BMC Oral Health, Volume 22, pp 1-14; https://doi.org/10.1186/s12903-022-02588-2
Background: The preservation of biological and physiological vitality as well as the formation of dentin are among the main tasks of human dental pulp for a life time. Odontoblastic differentiation of human dental pulp stem cells (hDPSCs) exhibits the capacity of dental pulp regeneration and dentin complex rebuilding. Exploration of the mechanisms regulating differentiation and proliferation of hDPSCs may help to investigate potential clinical applications. BTB and CNC homology 1 (BACH1) is a transcription repressor engaged in the regulation of multiple cellular functions. This study aimed to investigate the effects of BACH1 on the proliferation and odontoblastic differentiation of hDPSCs in vitro. Methods: hDPSCs and pulpal tissues were obtained from extracted human premolars or third molars. The distribution of BACH1 was detected by immunohistochemistry. The mRNA and protein expression of BACH1 were examined by qRT-PCR and Western blot analysis. BACH1 expression was regulated by stable lentivirus-mediated transfection. Cell proliferation and cell cycle were assessed by cell counting kit-8 assay, 5-Ethynyl-2'-deoxyuridine assay and flow cytometry. The expression of mineralization markers, alkaline phosphatase (ALP) activity and alizarin red S staining were conducted to assess the odontoblastic differentiation ability. Results: BACH1 expression was stronger in the odontoblast layer than in the cell rich zone.
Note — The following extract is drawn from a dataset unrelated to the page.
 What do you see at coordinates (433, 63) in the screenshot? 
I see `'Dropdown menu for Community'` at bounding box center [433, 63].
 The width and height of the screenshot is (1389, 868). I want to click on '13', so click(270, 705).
The total and nuclear protein level of BACH1 during odontoblastic differentiation was downregulated initially and then upregulated gradually. Knockdown of BACH1 greatly inhibited cell proliferation, arrested cell cycle, upregulated the heme oxygenase-1 (HO-1) expression and attenuated ALP activity, decreased calcium deposits and downregulated the expression of mineralization markers. Treatment of Tin-protoporphyrin IX, an HO-1 inhibitor, failed to rescue the impaired odonto/osteogenic differentiation capacity. Overexpression of BACH1 increased cell proliferation, ALP activity and the expression of mineralization markers. Conclusions: Our findings suggest that BACH1 is an important regulator of the proliferation and odontoblastic differentiation of hDPSCs in vitro. Manipulation of BACH1 expression may provide an opportunity to promote the regenerative capacity of hDPSCs.